Anyways, I cannot tell you just how amazing this book is. The depth, the details, everything about it makes it a most wonderful "reference manual" for people who have AS, and even quite a bit of info on autism too.
He has written it in such a way that even a "normal person", (i.e; not a doctor or other genius type), can understand it easily, for the most part.
There are a few chapters that discuss the clinical aspect of things, and therefore do use some medical terminology.
It showed me so many things about myself, that I would have never thought had anything to do with AS.
It talked about issues that I dealt with as a child, that to me were what I thought to be normal.
It showed me how different my thinking was, (I always knew I thought differently, but not to this degree.)
For the first time in my life, I realize just how blind I am when it comes to social cues, and empathy issues.
All my life people have told me how weird I am, and after I got older, I asked my wife if she could tell me why I had problems keeping friends. I asked the few friends I had the same question. But no matter who I asked, no one seemed to be able to, "put a finger on it".
All they could tell me is that there is just something different about you. Sometimes they would attempt to give cause, like, "maybe how smart you are makes them feel threatened. In the end it still didnt really answer the question. Not because it didnt make sense, but because of the numbers, I guess.
You see, making friends has never been a "big" problem for me, it's keeping them.
Losing a couple because they feel threatened intellectually would make sense. Losing 97% of them after only a few weeks, or maybe months, that does not.
I never realized I had issues with empathy at all, and to be honest, I hesitate to use the word issue, simply because its misleading.
I have empathy.
If my wife, or one of my children is hurt, I do feel some level of distress, or discomfort over it. Its more about how I express empathy. That seems to be the real issue.
I am going to use an example from Tony's book to illustrate what I mean.
In the book, several children were asked a series of questions. This group was comprised of NT's and children with AS.
The first question asked was, "If you came home from school, and found your mother crying, what would you do?"
The first response from both groups of children is the same, "What's wrong?"
He then asks, "What could you do or say to make her feel better?"
I stopped reading at this point, to answer the question without knowing what the "proper answers" were.
My response was, "I would get her some tissues, leave her alone, or give her a hug depending upon the amount of sadness she was showing."
I then read the responses.
Typical children would offer words of support and/or encouragement to help cheer her up.
Children with AS preferred to offer a practical action, like getting some tea, offering tissues, talking about their, (the child's, not the mother's), special interest, or leaving her alone.
He then went on to add that occasionally, a child with AS would suggest a hug, but when asked why they would give the hug, their response was different.
Again, I stopped to formulate a response, which was, "That's what your supposed to do."
Proceeding to read on, it said, "that children with AS would usually respond with, "I dont know why, but that's what your supposed to do."
To use an NT expression, "You could have knocked me over with a feather".
Thirty six years of living, and if you would have asked me last week if my responses would be considered normal to an NT.........I most certainly would have believed so.
So again, if you really want to understand they way someone with AS thinks, or how different things might affect them, then don't hesitate, get this book.
If you only read ONE book about Asperger's, make sure that this is the one, you will not regret it.

2 comments:

Gavin Bollard said...

Great citations.
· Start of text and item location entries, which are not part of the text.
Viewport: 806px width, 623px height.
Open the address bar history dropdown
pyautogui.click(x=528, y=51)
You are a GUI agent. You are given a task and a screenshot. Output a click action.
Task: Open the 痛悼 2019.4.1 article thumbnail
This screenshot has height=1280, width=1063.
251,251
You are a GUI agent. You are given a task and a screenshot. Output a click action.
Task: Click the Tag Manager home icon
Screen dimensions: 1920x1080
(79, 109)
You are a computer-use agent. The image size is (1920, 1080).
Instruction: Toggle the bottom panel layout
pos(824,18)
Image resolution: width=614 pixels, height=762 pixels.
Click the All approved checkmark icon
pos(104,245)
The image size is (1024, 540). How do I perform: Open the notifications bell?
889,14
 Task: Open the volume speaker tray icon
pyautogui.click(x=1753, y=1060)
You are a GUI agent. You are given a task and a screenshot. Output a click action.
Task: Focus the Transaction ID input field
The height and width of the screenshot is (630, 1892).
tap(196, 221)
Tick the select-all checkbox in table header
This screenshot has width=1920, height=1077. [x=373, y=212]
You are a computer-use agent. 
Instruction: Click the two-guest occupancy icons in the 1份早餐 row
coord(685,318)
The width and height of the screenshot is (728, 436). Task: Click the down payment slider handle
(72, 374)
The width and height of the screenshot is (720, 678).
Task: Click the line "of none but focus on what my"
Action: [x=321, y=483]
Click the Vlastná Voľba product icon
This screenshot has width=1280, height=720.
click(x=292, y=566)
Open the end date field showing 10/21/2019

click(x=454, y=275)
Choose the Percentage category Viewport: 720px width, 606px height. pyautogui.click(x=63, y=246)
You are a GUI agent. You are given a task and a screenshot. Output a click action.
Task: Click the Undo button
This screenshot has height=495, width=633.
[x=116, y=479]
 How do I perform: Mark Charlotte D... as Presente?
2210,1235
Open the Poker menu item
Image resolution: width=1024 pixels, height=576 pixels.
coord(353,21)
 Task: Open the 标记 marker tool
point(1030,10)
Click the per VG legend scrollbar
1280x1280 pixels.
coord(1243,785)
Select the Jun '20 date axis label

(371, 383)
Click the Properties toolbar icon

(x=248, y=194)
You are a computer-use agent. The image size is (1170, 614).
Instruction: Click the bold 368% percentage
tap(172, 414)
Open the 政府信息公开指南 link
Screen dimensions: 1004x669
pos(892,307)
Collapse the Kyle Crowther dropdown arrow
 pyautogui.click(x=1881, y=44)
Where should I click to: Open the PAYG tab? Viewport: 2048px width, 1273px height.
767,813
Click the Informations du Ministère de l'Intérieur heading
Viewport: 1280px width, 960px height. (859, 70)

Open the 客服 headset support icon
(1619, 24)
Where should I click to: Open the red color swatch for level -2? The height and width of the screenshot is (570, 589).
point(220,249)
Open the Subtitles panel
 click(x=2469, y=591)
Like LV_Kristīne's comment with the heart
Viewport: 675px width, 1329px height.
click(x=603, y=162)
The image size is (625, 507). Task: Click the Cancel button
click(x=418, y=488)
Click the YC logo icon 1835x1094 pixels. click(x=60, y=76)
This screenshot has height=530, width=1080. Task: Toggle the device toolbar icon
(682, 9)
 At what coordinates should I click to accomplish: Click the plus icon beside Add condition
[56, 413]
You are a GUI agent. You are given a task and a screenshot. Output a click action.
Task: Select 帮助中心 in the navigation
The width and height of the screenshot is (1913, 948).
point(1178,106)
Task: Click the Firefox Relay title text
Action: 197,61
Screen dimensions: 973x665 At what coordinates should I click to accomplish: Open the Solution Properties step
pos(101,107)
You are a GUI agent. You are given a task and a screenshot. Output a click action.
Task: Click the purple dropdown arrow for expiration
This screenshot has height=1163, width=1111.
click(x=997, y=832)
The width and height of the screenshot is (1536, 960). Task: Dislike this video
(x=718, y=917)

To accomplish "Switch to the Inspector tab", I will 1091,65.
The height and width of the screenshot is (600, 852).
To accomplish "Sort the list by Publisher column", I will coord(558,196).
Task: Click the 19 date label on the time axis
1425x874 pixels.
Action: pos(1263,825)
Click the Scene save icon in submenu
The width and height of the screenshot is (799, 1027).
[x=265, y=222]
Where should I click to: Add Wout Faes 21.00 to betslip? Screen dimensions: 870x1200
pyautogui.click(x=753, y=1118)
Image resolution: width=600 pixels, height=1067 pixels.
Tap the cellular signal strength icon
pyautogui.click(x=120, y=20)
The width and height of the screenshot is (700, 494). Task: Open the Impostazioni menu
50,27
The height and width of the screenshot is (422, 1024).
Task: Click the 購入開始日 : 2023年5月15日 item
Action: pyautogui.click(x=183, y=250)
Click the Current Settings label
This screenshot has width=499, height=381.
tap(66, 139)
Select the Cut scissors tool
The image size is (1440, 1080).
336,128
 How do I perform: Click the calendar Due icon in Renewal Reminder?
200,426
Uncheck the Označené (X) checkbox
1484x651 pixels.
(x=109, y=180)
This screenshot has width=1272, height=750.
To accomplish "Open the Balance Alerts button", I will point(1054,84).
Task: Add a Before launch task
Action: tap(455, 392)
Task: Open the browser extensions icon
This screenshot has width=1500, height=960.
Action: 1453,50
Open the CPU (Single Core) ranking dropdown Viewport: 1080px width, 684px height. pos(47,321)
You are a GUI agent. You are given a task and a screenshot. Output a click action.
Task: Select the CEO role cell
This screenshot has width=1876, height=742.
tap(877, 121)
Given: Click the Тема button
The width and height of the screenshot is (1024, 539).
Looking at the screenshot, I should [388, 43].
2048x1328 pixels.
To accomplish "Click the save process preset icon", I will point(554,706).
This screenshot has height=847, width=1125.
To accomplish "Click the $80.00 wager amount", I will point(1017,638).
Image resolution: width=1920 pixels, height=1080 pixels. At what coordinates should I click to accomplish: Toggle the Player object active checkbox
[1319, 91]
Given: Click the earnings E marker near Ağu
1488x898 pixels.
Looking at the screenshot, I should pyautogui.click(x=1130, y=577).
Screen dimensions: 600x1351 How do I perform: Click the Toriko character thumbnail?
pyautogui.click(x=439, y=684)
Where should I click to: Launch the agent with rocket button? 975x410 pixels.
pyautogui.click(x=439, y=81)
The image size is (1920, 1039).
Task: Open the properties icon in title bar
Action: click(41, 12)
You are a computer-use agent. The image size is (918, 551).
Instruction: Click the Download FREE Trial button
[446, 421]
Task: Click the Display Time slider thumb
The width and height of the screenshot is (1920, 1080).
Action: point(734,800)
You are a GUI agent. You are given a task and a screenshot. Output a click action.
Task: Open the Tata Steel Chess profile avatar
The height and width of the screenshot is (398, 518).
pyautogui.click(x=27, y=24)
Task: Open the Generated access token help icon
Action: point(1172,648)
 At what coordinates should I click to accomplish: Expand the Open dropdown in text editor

I loved the empathy thing... and I did stop to formulate my responses before reading on in your post.

My answers were pretty much identical to yours.

Asperger Life said...

I will go and buy this book tomorrow!! I am an Aspie as well as my son who will be 8 on Christmas day. Thank you sooooo much for sharing your life with the world. It means a certain amount of sanctity for me as well as providing comfort my son. Keep the postings coming and I will as well. :)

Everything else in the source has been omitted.